Quant au dernier des cinq grands maîtres, Antonio Allegri, si l’on veut le connaître à fond, c’est à Parme qu’il faut aller l’étudier, Le Mariage de sainte Catherine et l’Antiope, que nous possédons à Paris, ne montrent qu’une face de son talent. Dire que le Corrège est le plus gracieux des peintres, et ne rien dire de plus, c’est avouer qu’on n’a pas envisagé tous les aspects de ce beau génie. Les coupoles de Saint-Jean et de Sainte-Marie de Parme sont là pour démontrer avec la dernière évidence qu’il a cherché, qu’il a trouvé autre chose que la grâce dans sa courte et laborieuse carrière. Quoiqu’il n’ait jamais vu Rome, quoique le rapprochement des dates suffise pour démontrer que le plagiat était impossible lors même qu’il eût franchi le seuil du Vatican, tous les hommes compétens proclament à l’envi la hardiesse et le savoir qu’il a prodigués dans les deux coupoles de Parme. Il n’a pas copié Michel-Ange, qui n’avait pas encore peint le Jugement dernier; mais, par l’étude du modèle vivant et des plâtres moulés sur les statues antiques, il est arrivé à réaliser des prodiges qui rappellent la Sixtine.

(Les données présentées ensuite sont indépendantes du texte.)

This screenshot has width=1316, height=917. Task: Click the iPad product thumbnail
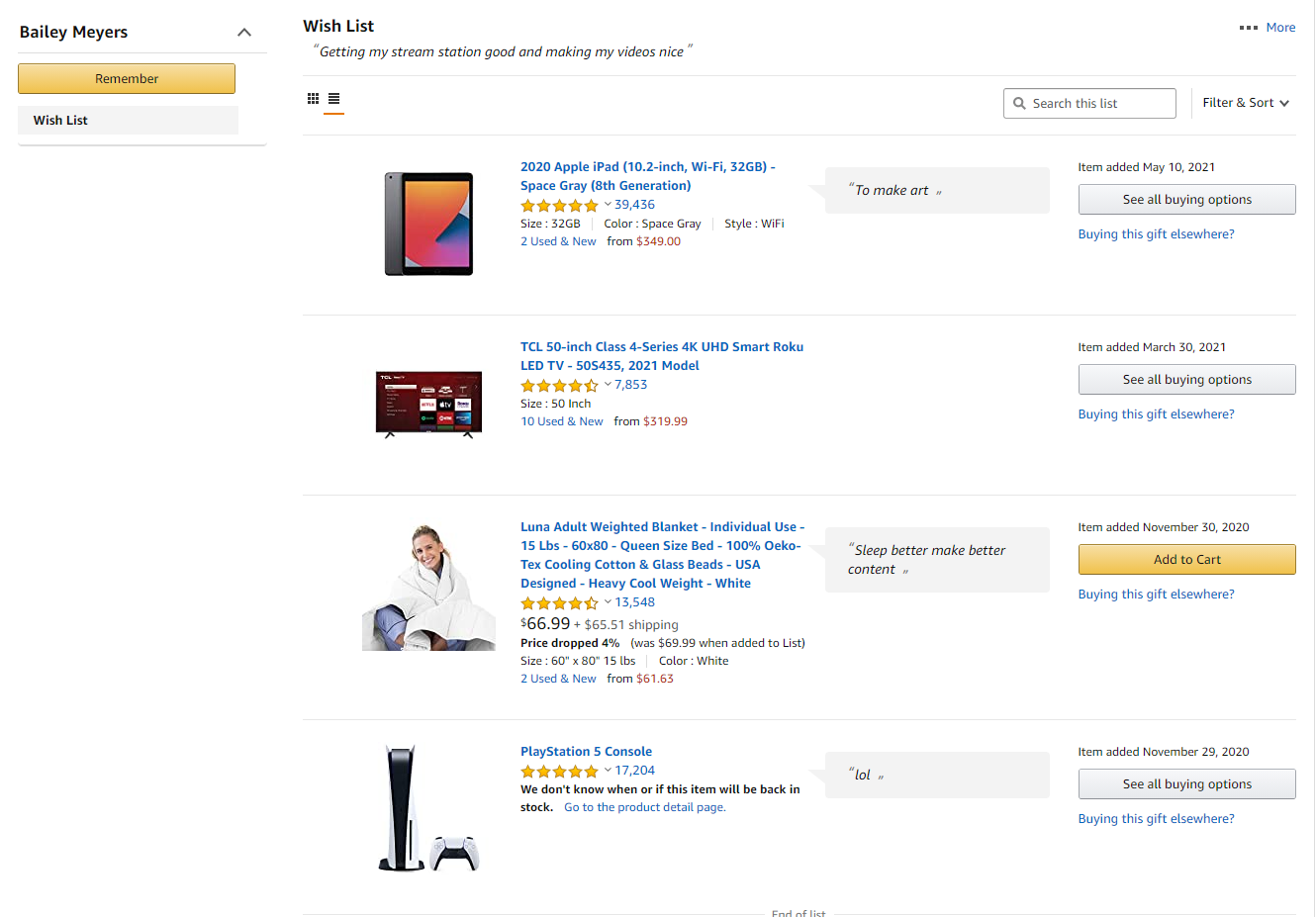click(x=428, y=224)
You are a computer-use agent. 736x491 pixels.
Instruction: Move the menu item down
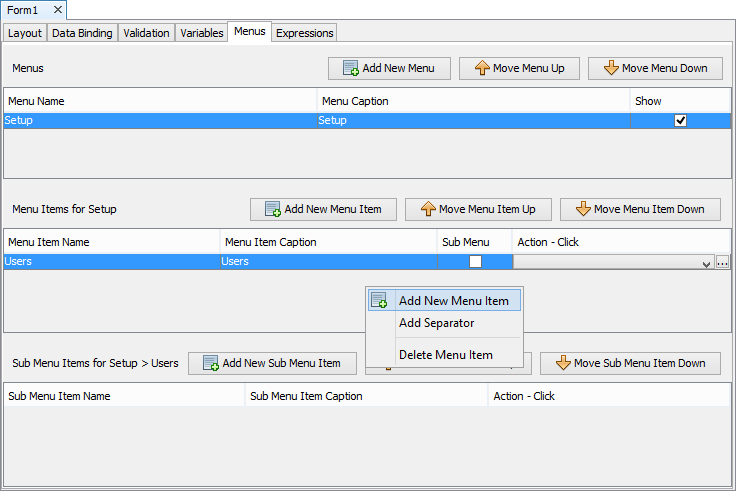click(x=640, y=209)
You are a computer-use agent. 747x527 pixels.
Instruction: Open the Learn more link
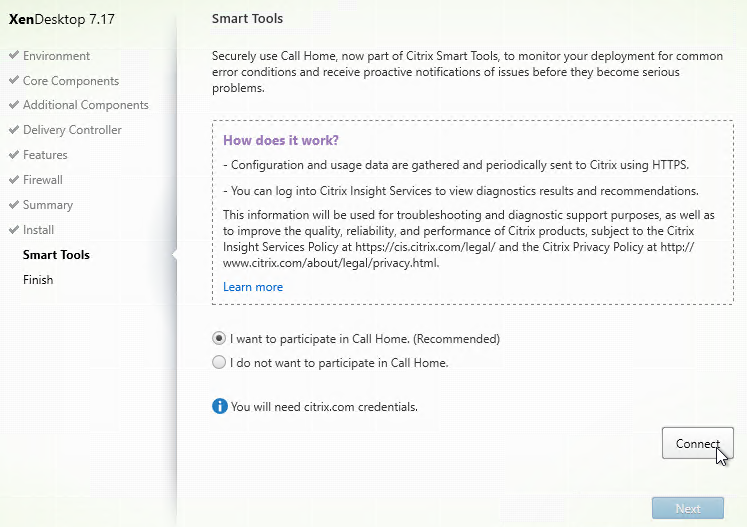253,287
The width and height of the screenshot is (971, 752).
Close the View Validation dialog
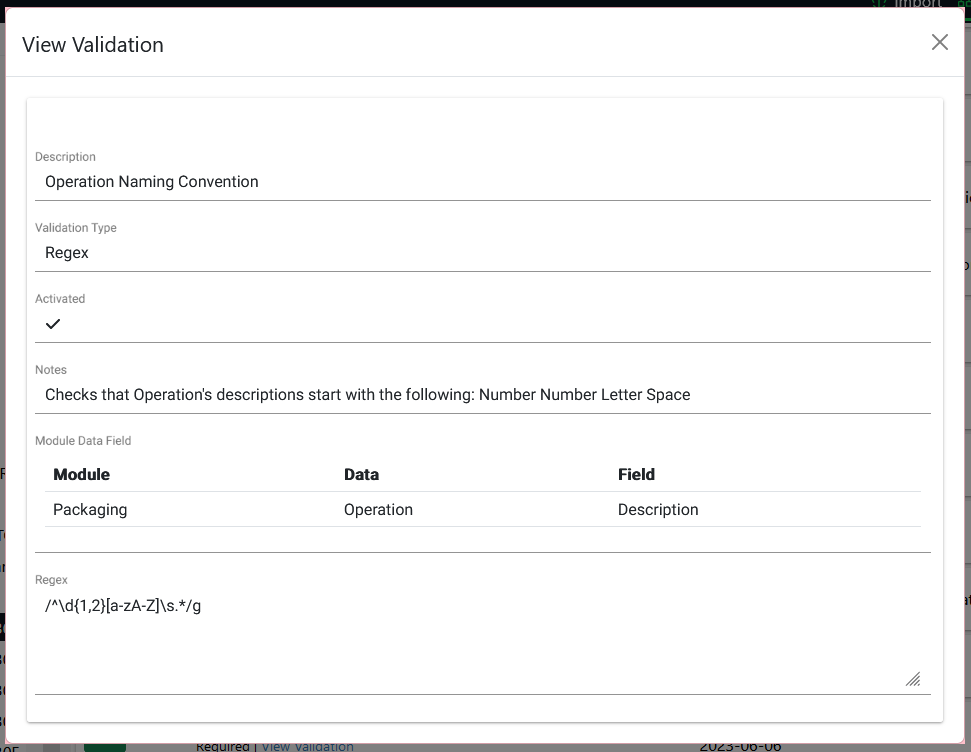point(939,42)
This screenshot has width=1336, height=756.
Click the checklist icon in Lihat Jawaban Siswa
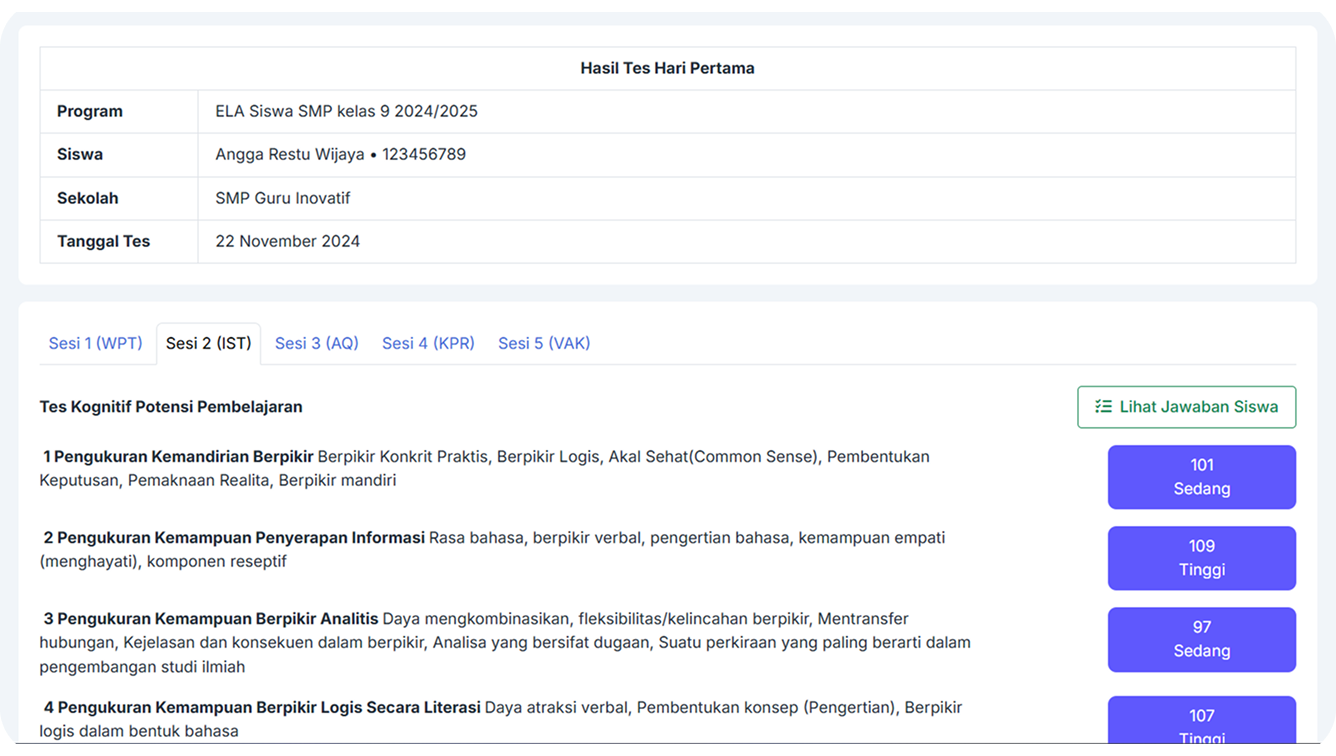tap(1103, 407)
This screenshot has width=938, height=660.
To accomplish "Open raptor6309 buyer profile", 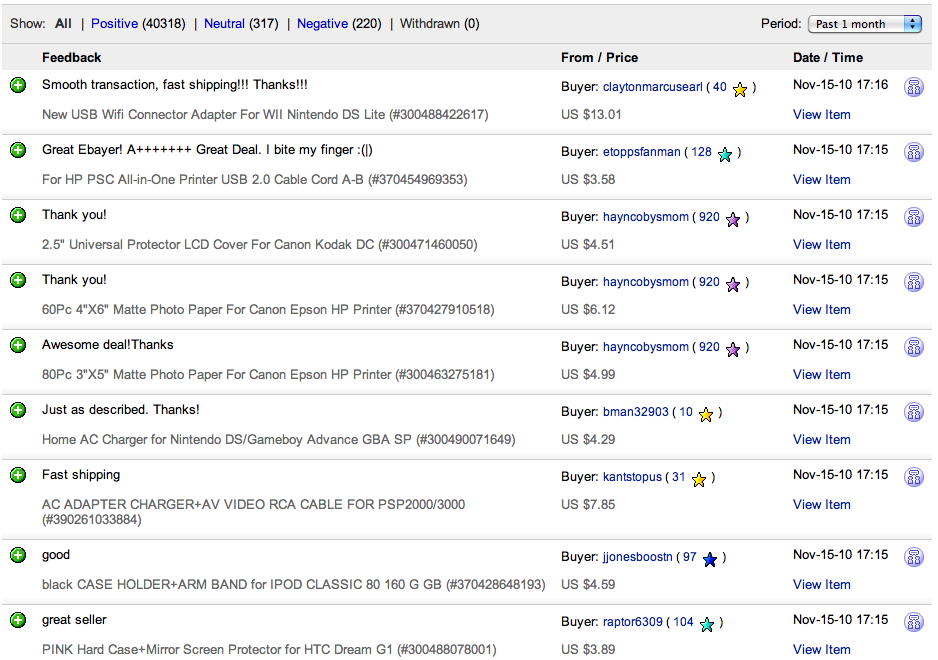I will point(632,622).
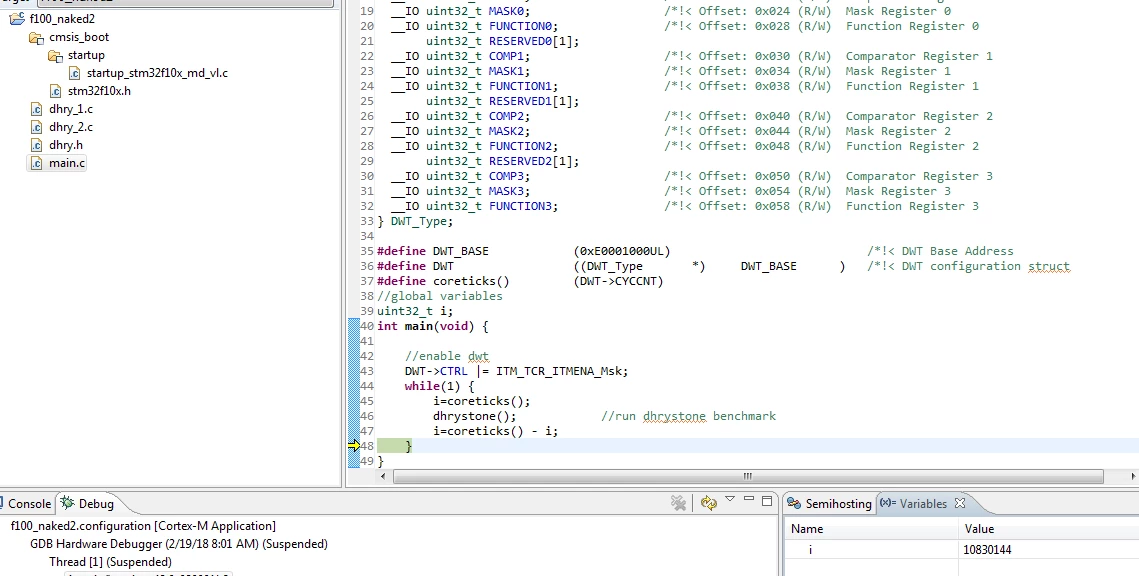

Cette rapide esquisse suffit pour établir la primauté de l’école italienne. En est-il une autre en effet qui puisse citer des noms d’une telle valeur? La Cène, les Sibylles, l’École d’Athènes, la Présentation au Temple, la coupole de Saint-Jean, sont à coup sûr les leçons les plus savantes que le passé nous ait léguées. Il n’est guère permis d’espérer que l’avenir dépasse les œuvres que je viens de rappeler.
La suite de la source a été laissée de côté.